That was not so easy to find.
Here below are the instructions. For those who can wait, look at
http://m0001.gamecopyworld.com/games/pc_sw_rogue_squadron.shtml)
in a few days ...
Problem:
--------
This is a problem a lot of people seem to have on Windows XP with modern video cards.
After every mission successfully completed or cancelled, and after the medal panel,
the game crashes to the desktop. Thus, after every mission, to progress, one has to start
RS back up again. Everything else runs fine, which is what makes it puzzling.
Compatibility mode, the 1.2 patch.... none of it helps.
It is reported to be ok with some old display drivers, however most recent cards
(GeForce 5, 7, 8, ...) do not function with these old drivers, which wouldn't even install.
The facts:
----------
After the medal panel, the 1.2 patched game crashes at instruction 0x004EA2B0 (game
patched to 1.2 with ROGUE12.EXE of 1 316 556 bytes).
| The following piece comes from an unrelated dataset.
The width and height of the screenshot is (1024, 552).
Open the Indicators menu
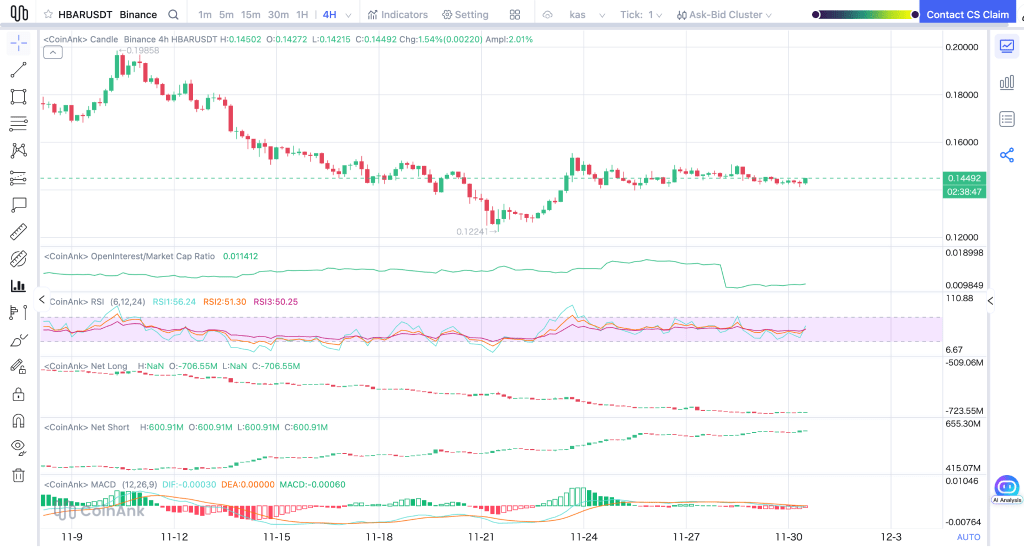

It is trying to access a memory region which doesn't exist, i.e. which is not physically
allocated and mapped in the process space.
Short analysis:
---------------
Coming back a little in the code and in the stack, it can be seen that the code is at
that moment trying to copy video data from one place to another, by 480 lines of 640 pixels
of 4 bytes (= 32 bits color ?).
The destination data seems to be twice the size of the source data, i.e. converting from
2 bytes pixels (16 bits color ?) to 4 bytes (32 bits color ?).
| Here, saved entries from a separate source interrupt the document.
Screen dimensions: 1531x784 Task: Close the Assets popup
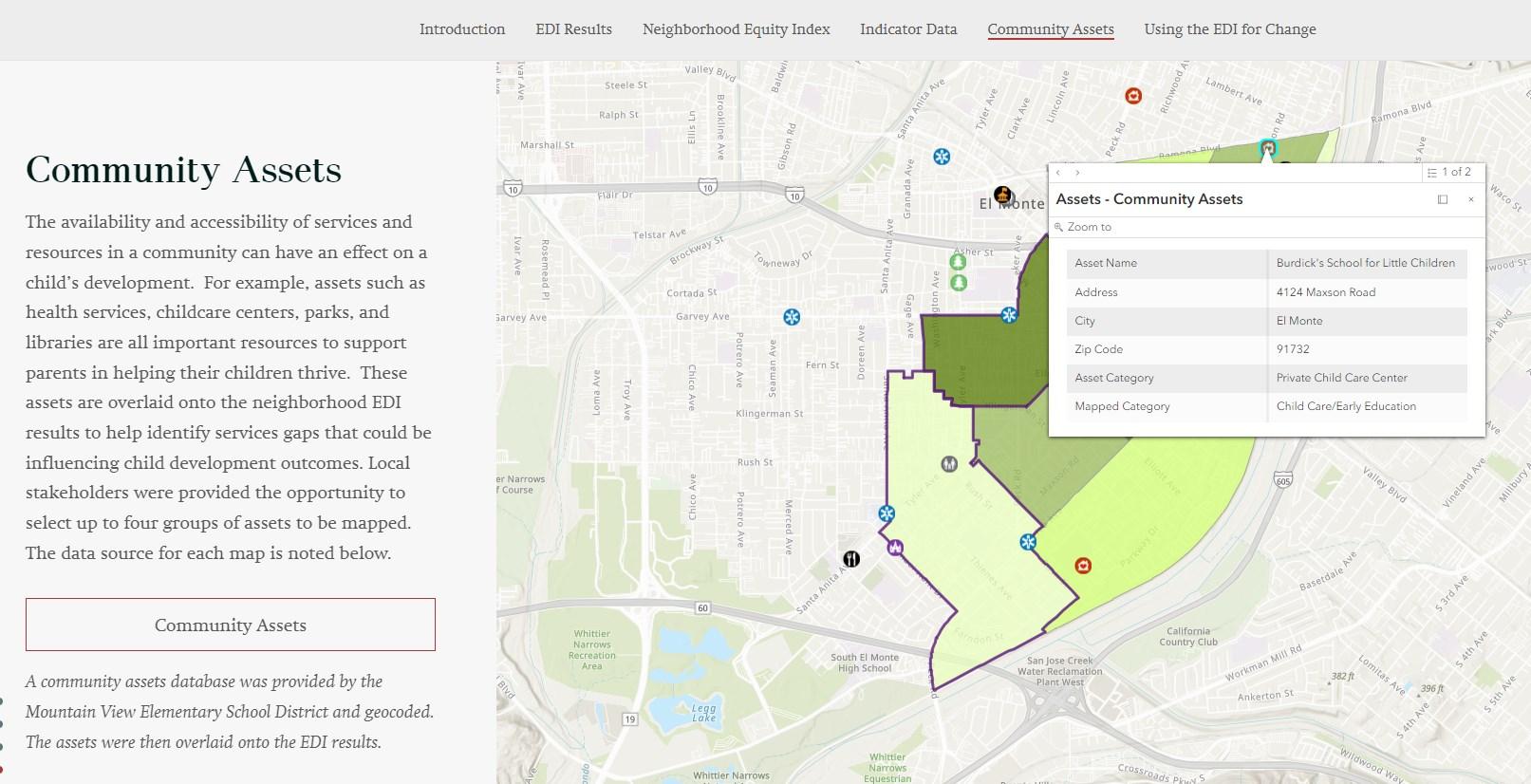point(1471,199)
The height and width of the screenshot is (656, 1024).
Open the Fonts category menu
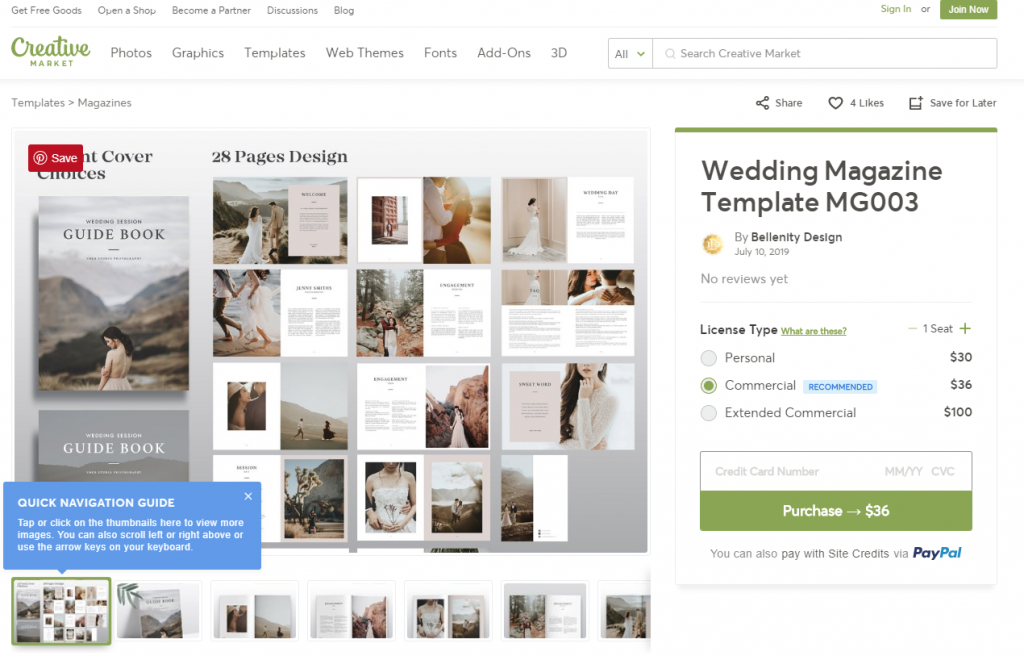[x=440, y=53]
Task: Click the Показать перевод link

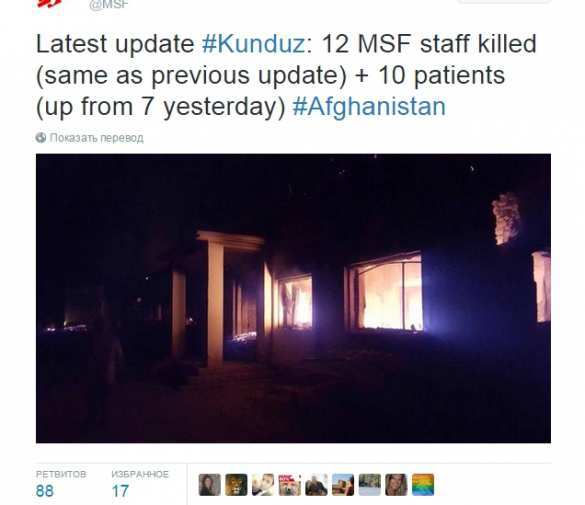Action: (97, 138)
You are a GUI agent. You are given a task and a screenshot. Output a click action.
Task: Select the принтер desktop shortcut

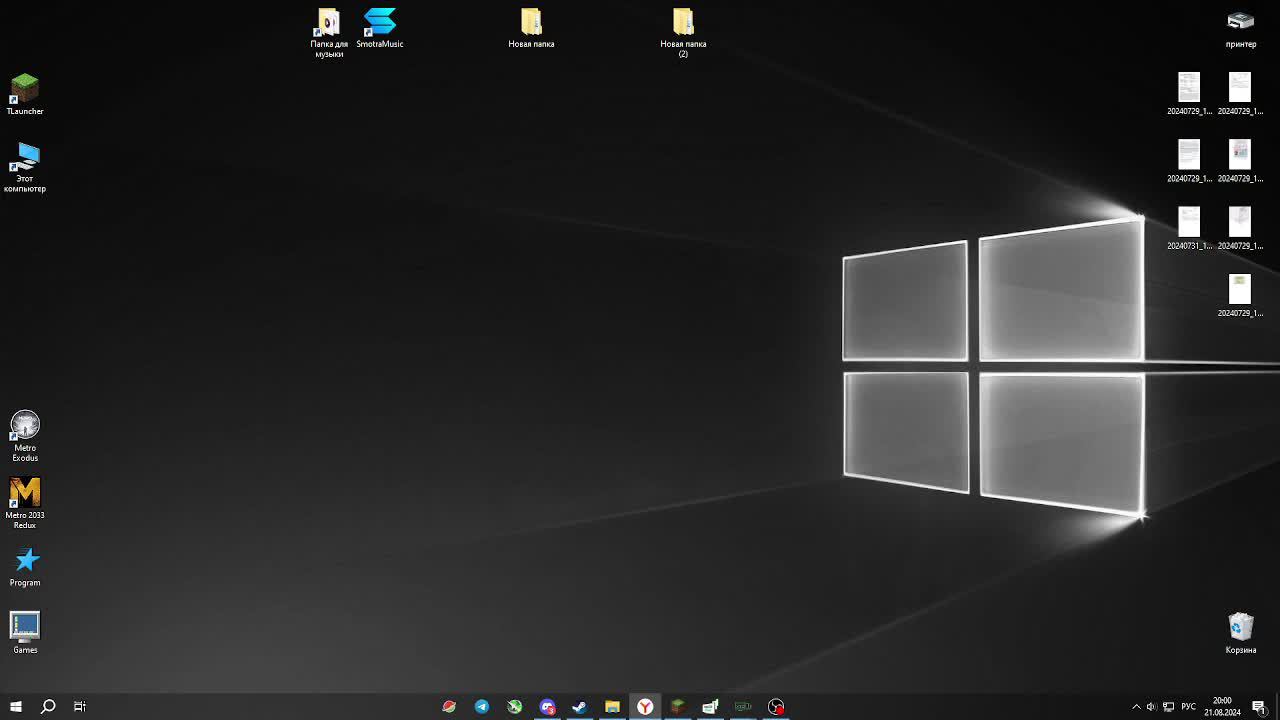[1240, 24]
This can be seen by the increments applied after each line copy, which is 0x500 at source
(= 640 * 2 = 0x280 * 2), and 0xA00 at destination (= 640 * 4 = 0x280 * 4).
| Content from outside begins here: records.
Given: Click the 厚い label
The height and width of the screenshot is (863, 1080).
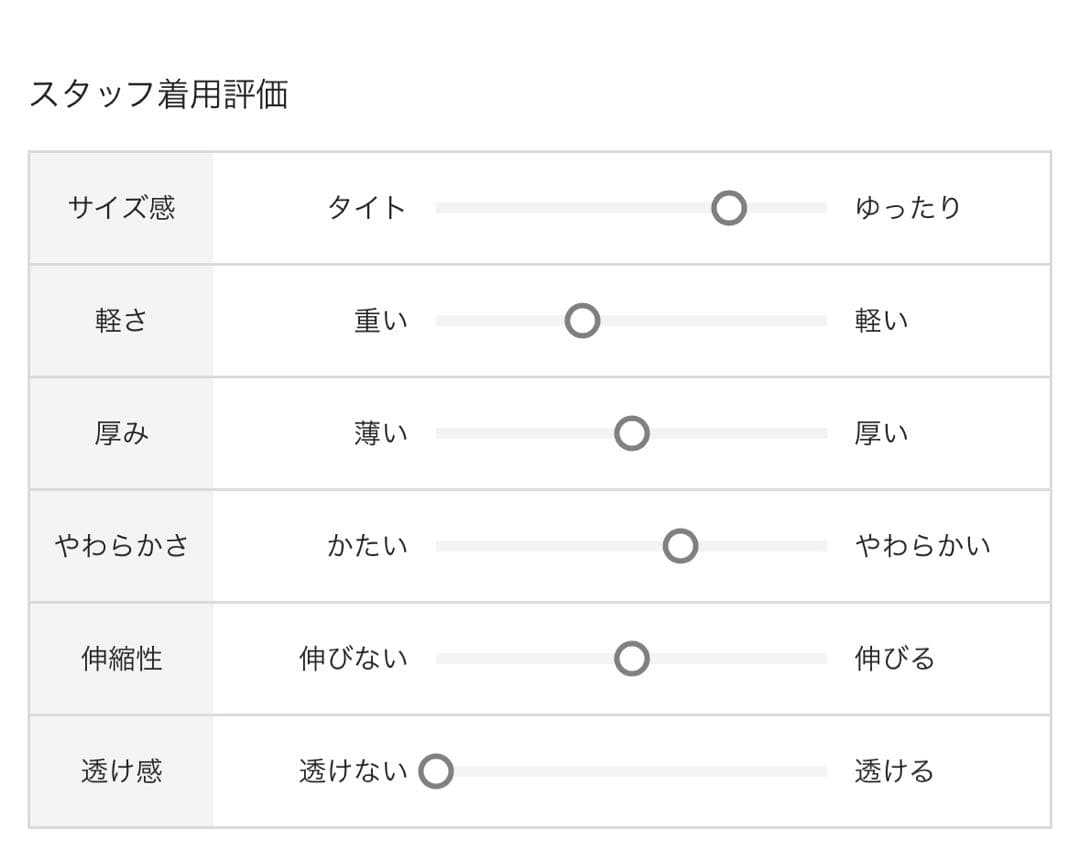Looking at the screenshot, I should [x=881, y=434].
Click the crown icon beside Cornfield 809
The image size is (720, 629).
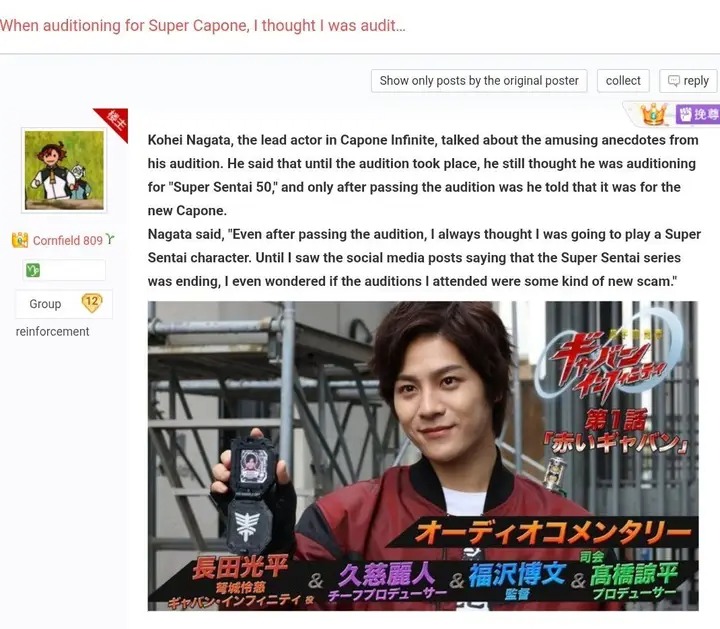coord(20,240)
At the moment where the process breaks, 0x46 or 0x45 lines are yet to be copied, to a
buffer which appears to have a size of 0x100400 bytes = a little more than 1 MB.
Ways to cure the problem:
-------------------------
Given that there is not anymore support for this product, there is no other choice than
to dig into it and try to patch it by hand, directly in the ASM.
There are at first 2 possible ways to go on that:
1) Based on the fact that this could be due to the color expanding, avoid the problem
by having increments of 0x500 inside the destination buffer instead of 0xA00.
2) Find the place where the buffer is allocated, and patch the allocation to include
more memory in order to avoid the buffer overrun.
3) Other ... determined after the dig into the code and not obvious now.
Method 1:
---------
This starts by trying to find where the 0xA00 value is coming from.
After some trace back and analysis, using execution and data write breakpoints as needed,
the location which hold this value is: .data:0x708594
More digging reveals that the value is written to this variable from information traced
back to a call to ddraw.dll at: .text:0x57C3DD
.text:0057C3C7 push 0
.text:0057C3C9 lea edx, [esp+80h+var_74]
.text:0057C3CD push 1
.text:0057C3CF mov [esp+84h+var_74], 7Ch
.text:0057C3D7 mov ecx, [eax]
.text:0057C3D9 push edx
.text:0057C3DA push 0
.text:0057C3DC push eax
-> .text:0057C3DD call dword ptr [ecx+64h]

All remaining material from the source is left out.